Vincent Lamanda souhaite aussi que les soins prodigués aux détenus soient renforcés, tout « en les personnalisant et en augmentant le nombre de psychiatres qui interviennent en prison ». Sur ce dernier point, la chancellerie a indiqué que ses services et ceux du ministère de la Santé allaient faire des propositions en ce sens. Pour y parvenir, le rapport recommande aussi d'« augmenter les effectifs de médecins coordonnateurs et les moyens dont sont dotés les services médico-psychologiques des établissements pénitentiaires » (4). Mais, plus généralement, d'« apporter une attention particulière à la médecine pénitentiaire, en complétant en ce domaine la formation des médecins, en particulier les psychiatres, et en revalorisant les conditions matérielles de leur intervention ». Toutefois, « les soins exclusivement thérapeutiques [étant] d'une portée relativement limitée », il suggère d'« y associer l'intervention de psychologues et d'éducateurs ».

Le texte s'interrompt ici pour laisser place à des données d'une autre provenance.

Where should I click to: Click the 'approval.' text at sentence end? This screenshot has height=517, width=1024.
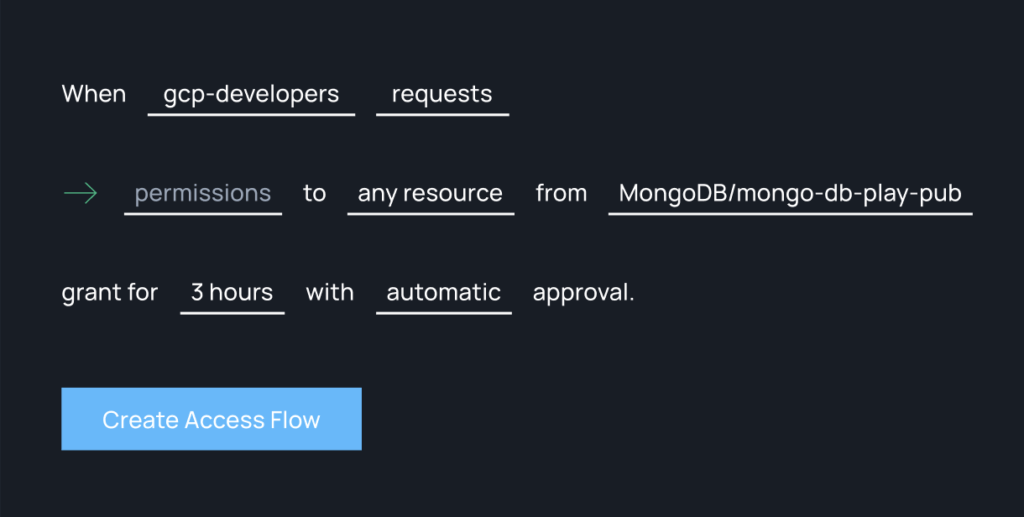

Améliorer le suivi des détenus libérés

Enfin, le rapport s'attache à l'amélioration des conditions de prise en charge des criminels dangereux à l'issue de leur peine. Il préconise notamment de « concevoir un bracelet électronique mobile plus léger et moins stigmatisant » et, « dans le cas où la surveillance électronique mobile n'est pas applicable, [de] prévoir la possibilité d'ordonner une surveillance au moyen d'un téléphone mobile (5) spécialement paramétré, permettant la géolocalisation du condamné astreint à la mesure de contrôle ». Cette dernière mesure pourrait permettre de remédier aux difficultés posées par la surveillance électronique mobile du fait de la nécessité de recueillir le consentement du condamné, de s'assurer de l'absence de toute contre-indication médicale et de vérifier la faisabilité technique.

Notes

(1) Voir notamment ASH n° 2545 du 15-02-08, p. 17 et n° 2547 du 29-02-08, p. 5.

(2) Amoindrir les risques de récidive criminelle des condamnés dangereux - Vincent Lamanda - Juin 2008 - Disponible sur www.ladocumentationfrancaise.fr.

(3) Cette décision est susceptible de recours devant la juridiction nationale de la rétention de sûreté, puis devant la Cour de cassation.

(4) Rappelons que les médecins coordonnateurs ont récemment vu les conditions de leur intervention revalorisées dans le cadre du suivi des condamnés soumis à une injonction de soins - Voir ASH n° 2543 du 1-02-08, p. 18.

(5) « De tels téléphones sont déjà sur le marché, d'une fiabilité satisfaisante, avec un taux d'erreur inférieur à 1/10 000 », signale Vincent Lamanda, soulignant aussi son « moindre coût » (400 € ).